The company blames its debt–more than $544 million, most of it assumed from its $400 million purchase of Various, a network of dating sites, in 2007—for the financial woes. After buying Various, it merged its online properties with its Penthouse Media Group holdings to form FriendFinder Networks which, all told, had about 750,000 subscribers at the end of 2012.
But the company’s biggest problem may be just the obvious one: Who needs to pay $30 or more per month to scout for sex when the Internet is rife with free options, from Craigslist to various mobile apps?
FriendFinder lost $10.3 million in its last quarter, while new members and revenue per user both declined for its adult websites from the same period of 2012. It was delisted last month from the Nasdaq. FriendFinder says some of the decline is a result of focusing its efforts on flagship brands and developing a more reliable, long-term customer base that won’t “churn” as much. For the people still looking for quick and easy NSA hookups, the site is rapidly moving to a mobile platform, with roughly 80 percent of its traffic migrating from the desktop.

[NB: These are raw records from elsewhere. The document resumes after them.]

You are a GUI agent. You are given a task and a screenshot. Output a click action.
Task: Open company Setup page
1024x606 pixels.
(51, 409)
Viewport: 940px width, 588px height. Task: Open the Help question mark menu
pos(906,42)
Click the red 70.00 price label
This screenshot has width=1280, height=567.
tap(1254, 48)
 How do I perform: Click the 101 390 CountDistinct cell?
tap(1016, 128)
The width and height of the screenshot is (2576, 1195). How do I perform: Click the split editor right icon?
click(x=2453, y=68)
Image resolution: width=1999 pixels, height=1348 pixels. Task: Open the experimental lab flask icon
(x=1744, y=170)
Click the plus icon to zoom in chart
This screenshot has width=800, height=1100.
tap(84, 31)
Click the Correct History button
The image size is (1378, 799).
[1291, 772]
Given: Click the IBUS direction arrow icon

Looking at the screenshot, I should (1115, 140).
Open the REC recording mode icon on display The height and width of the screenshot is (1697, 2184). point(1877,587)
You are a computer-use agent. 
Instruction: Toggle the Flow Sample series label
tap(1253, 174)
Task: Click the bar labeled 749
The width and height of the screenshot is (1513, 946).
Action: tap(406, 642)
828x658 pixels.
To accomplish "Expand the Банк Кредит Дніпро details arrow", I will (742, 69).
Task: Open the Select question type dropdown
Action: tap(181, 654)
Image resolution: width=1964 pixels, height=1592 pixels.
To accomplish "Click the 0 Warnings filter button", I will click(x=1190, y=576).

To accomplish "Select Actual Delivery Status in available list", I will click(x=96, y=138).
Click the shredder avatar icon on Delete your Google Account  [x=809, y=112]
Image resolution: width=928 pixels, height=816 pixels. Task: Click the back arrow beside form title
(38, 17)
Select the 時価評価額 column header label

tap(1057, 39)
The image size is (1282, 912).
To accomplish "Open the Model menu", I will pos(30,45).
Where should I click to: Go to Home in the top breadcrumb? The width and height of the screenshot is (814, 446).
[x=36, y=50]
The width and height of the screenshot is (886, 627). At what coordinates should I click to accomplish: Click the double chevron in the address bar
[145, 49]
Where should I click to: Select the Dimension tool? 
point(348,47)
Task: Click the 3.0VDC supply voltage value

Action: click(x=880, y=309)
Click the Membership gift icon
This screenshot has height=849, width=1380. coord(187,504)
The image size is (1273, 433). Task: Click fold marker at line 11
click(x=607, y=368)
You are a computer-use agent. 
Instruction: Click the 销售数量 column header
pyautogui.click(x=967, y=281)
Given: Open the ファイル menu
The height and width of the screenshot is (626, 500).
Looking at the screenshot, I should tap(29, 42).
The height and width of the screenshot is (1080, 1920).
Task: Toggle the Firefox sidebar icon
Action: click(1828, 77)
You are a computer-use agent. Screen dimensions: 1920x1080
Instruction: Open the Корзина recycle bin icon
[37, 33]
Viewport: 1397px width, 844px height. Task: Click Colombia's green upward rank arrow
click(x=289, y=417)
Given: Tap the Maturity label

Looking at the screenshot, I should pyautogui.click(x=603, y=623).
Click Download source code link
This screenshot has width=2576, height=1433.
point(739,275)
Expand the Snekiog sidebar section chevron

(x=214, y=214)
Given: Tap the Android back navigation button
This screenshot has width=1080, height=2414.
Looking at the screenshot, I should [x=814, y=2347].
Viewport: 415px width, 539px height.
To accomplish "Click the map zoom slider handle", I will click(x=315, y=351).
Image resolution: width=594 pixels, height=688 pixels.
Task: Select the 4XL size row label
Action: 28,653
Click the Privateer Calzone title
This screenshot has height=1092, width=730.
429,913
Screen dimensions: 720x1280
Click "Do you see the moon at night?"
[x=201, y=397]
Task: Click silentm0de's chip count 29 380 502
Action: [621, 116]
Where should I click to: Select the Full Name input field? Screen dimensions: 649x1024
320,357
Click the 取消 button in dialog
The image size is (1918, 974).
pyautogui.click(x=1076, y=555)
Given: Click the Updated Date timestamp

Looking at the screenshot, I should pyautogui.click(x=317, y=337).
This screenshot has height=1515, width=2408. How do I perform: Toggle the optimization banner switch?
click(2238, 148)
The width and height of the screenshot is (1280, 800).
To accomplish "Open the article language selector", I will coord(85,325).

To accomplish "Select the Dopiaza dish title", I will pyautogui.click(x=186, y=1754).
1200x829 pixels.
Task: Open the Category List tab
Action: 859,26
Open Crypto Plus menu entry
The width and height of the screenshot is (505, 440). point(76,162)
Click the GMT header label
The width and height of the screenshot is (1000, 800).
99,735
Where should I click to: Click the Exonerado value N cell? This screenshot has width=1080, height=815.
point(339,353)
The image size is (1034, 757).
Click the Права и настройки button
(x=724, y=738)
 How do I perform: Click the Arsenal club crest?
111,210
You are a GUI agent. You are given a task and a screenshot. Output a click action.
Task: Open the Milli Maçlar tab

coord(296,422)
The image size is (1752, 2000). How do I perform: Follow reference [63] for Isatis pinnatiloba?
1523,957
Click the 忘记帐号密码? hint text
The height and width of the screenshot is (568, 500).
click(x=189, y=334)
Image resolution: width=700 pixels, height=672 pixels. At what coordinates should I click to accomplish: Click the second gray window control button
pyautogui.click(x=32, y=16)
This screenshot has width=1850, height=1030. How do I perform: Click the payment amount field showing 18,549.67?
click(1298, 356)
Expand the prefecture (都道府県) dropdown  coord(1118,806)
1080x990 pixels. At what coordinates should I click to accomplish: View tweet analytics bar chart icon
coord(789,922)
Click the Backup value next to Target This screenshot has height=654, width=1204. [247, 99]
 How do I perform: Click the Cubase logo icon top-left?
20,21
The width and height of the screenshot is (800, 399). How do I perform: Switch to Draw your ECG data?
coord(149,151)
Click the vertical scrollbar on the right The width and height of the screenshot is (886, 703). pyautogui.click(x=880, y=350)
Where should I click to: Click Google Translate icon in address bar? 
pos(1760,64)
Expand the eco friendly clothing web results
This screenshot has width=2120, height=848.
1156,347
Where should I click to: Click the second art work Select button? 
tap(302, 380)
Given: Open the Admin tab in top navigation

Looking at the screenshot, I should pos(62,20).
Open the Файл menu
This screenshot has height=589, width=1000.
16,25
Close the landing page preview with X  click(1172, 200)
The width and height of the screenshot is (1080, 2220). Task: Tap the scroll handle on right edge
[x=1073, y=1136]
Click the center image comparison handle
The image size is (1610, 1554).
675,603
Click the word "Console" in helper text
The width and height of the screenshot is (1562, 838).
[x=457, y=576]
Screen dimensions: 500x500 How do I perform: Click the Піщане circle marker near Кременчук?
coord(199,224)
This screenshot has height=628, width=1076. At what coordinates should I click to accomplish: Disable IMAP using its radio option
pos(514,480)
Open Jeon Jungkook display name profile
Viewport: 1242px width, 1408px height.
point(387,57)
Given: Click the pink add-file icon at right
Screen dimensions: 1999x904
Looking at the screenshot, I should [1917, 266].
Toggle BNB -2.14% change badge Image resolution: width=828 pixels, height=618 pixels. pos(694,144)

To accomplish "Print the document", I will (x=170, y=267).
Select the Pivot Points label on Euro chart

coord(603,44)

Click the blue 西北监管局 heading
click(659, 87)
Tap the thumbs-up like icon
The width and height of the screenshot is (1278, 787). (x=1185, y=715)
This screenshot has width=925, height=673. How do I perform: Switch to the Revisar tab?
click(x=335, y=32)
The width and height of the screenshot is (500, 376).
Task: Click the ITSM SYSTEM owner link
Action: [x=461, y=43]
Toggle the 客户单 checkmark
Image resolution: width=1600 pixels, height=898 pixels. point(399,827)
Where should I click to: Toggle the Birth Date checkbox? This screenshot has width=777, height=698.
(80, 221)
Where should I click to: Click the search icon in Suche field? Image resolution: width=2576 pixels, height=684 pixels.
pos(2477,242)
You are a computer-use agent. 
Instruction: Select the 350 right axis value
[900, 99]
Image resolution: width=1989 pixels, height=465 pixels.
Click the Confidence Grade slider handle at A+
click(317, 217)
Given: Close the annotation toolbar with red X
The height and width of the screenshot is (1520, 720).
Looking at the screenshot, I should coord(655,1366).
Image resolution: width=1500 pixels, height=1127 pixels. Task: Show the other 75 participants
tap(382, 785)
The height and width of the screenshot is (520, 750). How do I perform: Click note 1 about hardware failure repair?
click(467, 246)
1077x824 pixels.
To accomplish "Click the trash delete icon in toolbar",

The company’s reorganization plan, filed on Sept. 17, envisions eliminating $300 million of debt, and returning control of most of FriendFinder’s business to Various co-founders Andrew Conru and Lars Mapstead, who sold the online assets to the Penthouse owners.
“It can’t live with the capital structure the way it is and it has to be fixed,” Chief Executive Officer Anthony Previte says of FriendFinder. “This leaves a very bright future for the company.”
The company went public in 2011, expecting to collect nearly $500 million because of the healthy revenues it was reporting from online subscriptions, video content sales, and various Penthouse licensing deals. The initial public offering raised less than $50 million, which Previte attributes to a prudish caution on the part of investors. “There’s incredible headline risk in this industry,” Previte says, citing both public opinion and the threat of regulatory intervention.
As for Penthouse, the storied magazine built in the 1970s and ’80s by Bob Guccione, the brand has developed a video business and expanded into European broadcasting. It also remains available as a print magazine, but it’s not entirely clear why, given the brutal economics of printing and distribution. “Why?” Previte said. “That’s a really good question.” The magazine is likely to morph into “a marketing tool not built for the masses” but rather printed only as part of Penthouse licensing deals for nightclubs and other properties, he predicted. None of those plans are immediate: Penthouse on paper will stick around, for now.